■ **Alıntı metin**
——————————
30 Mart akşamı ne yazık ki Türkiye’nin birçok yerinde yaşanan don olayı yüzünden birçok tarım alanı zarar gördü, ürünlerde yanmalar oldu. Bundan Tirebolu’daki fındık bahçeleri de ciddi ölçüde etkilendi. Bir de üstüne asma bitkilerde özellikle üzümlerde görülen külleme hastalığının fındığa bulaşması bu yıl verimi önemli ölçüde düşürdü. Doğa karşısında çok yapılacak bir şey yokken bir de üstüne hiç beklenmedik bir şekilde külleme hastalığının gelmesi üreticinin elini kolunu bağladı. Ne kurumlar bazında ne de zirai ilaç üreticileri bazında bir araştırma olmadığı için buna çare de bulunamadı. Bu yıl 0-250 rakım arası fındık bahçelerindeki ürünlerde yüzde 60 oranında yanık görüldü.

Çay ise her dem yeşil bir bitki olduğu için ve 3 yılın 3 dönemi (sürgün) toplandığı için fındık kadar etkilenmedi. Mart ayında yaşanan don olayı sebebiyle üretici gübreleme dönemini Nisan ayına sarkıttı ve bu da çayın kampanya döneminin 15 gün kadar gecikmesine sebep oldu. Rekolte bakımında ton bazında 200 kilogram kadar bir düşme oldu ama bunu Temmuz ayındaki sürgünde geçen yıla göre biraz fazla daha verimli geçeceği için dengelemiş oldu. Bu yıl çay üreticisi için ciddi bir kayıp söz konusu değil fakat fındık önemli ölçüde etkilendi.

“ZOR DURUMDA OLAN ÜRETİCİLER İÇİN YENİ ÇÖZÜMLER GETİRİLMELİ”

Üreticiyi destekleme konusunda devletin çalışmaları yeterli mi sizce?

Üretici açısından bakarsak yetersiz fakat devlet açısından bakarsak fazlasıyla destek veriliyor. Bunun sebepleri var tabii ki. Bunun başında çay tarlalarını ruhsata bağlama işi geliyor. Devlet üreticinin tarlalarını kayıt altına almak için ruhsat sistemini getirdi. Fakat miras yoluyla bölünmüş tarlalarda hak sahipleri birden arttı. Büyük şehirleri kendi hayatını devam ettiren; memurluk, esnaflık yapanlar birden çay üreticisi oldu. Bu sebeple devlete bağlı üretici arttı ve asıl üreten ise gerekli desteği alamadığı için sistem aksamaya başladı. Bir diğer sebep devletin ürün bazlı değil alan bazlı destekte bulunması. Ürün bazlı destek olmayınca da bu sefer üretici yeni tarım metotlarını kabullenmiyor. Arazisi geniş olan iyi destek alıyor ama küçük arazisi olan ise yeterli destek almadığı için yeni ürünlere yönelme konusunda isteksiz davranıyor.
——————————
■ **Kayıtlı bilgiler**

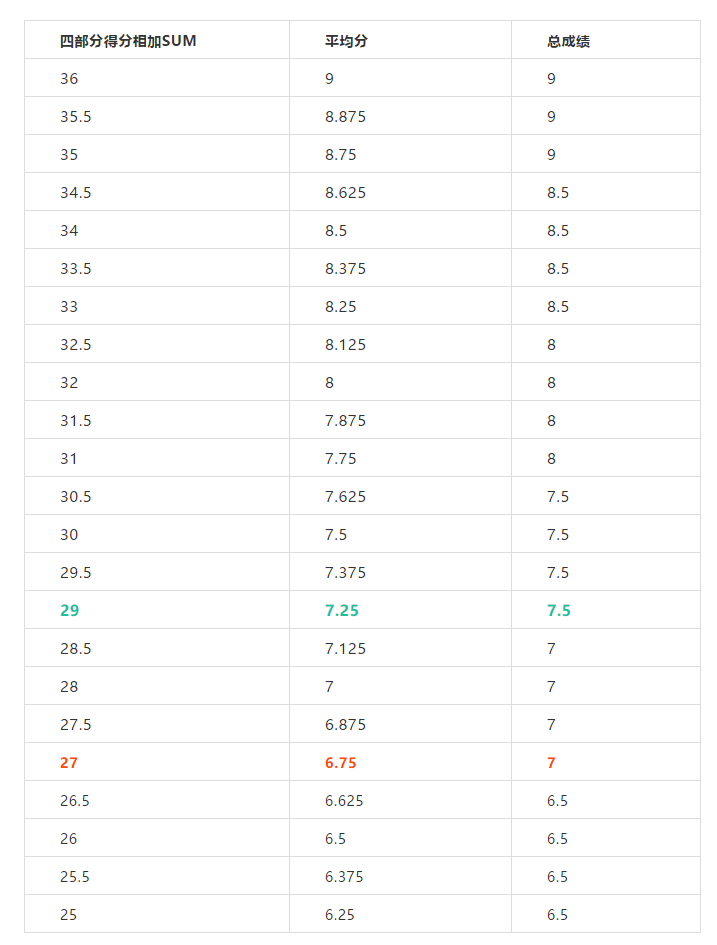Select the 7.875 average cell

pos(400,419)
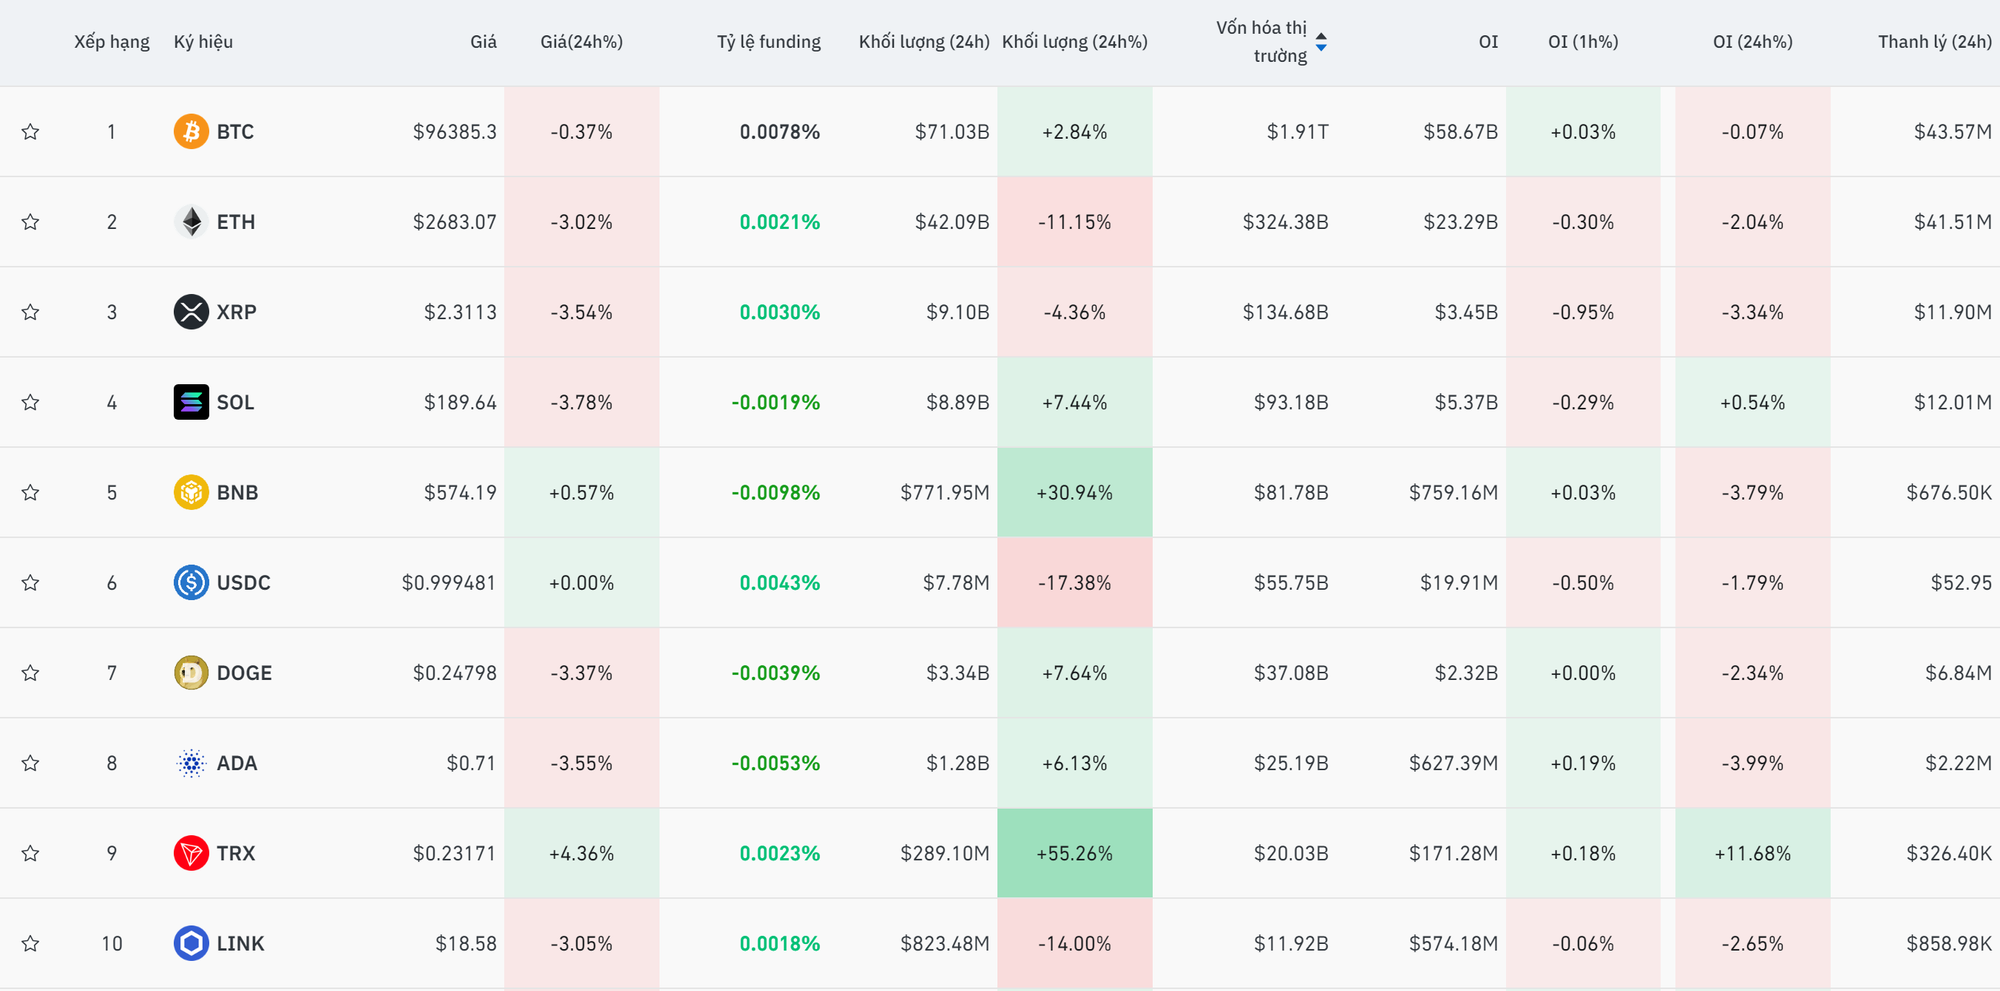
——————————
■ **Görevler**
A) Fındık ve çay üreticiliğini anlatan metinde "Çay ise her" ile başlayıp "yeterli mi sizce?" ile biten kısmı olduğu gibi yeniden yazın.
B) Fındık ve çay üreticiliğini anlatan metne göre bu yıl 0-250 rakım arasındaki fındık bahçelerinde ürünlerin yüzde kaçında yanık görüldü?

■ **Yazılı cevaplar**
A)
Çay ise her dem yeşil bir bitki olduğu için ve 3 yılın 3 dönemi (sürgün) toplandığı için fındık kadar etkilenmedi. Mart ayında yaşanan don olayı sebebiyle üretici gübreleme dönemini Nisan ayına sarkıttı ve bu da çayın kampanya döneminin 15 gün kadar gecikmesine sebep oldu. Rekolte bakımında ton bazında 200 kilogram kadar bir düşme oldu ama bunu Temmuz ayındaki sürgünde geçen yıla göre biraz fazla daha verimli geçeceği için dengelemiş oldu. Bu yıl çay üreticisi için ciddi bir kayıp söz konusu değil fakat fındık önemli ölçüde etkilendi.

“ZOR DURUMDA OLAN ÜRETİCİLER İÇİN YENİ ÇÖZÜMLER GETİRİLMELİ”

Üreticiyi destekleme konusunda devletin çalışmaları yeterli mi sizce?

B) Yüzde 60 oranında yanık görüldü.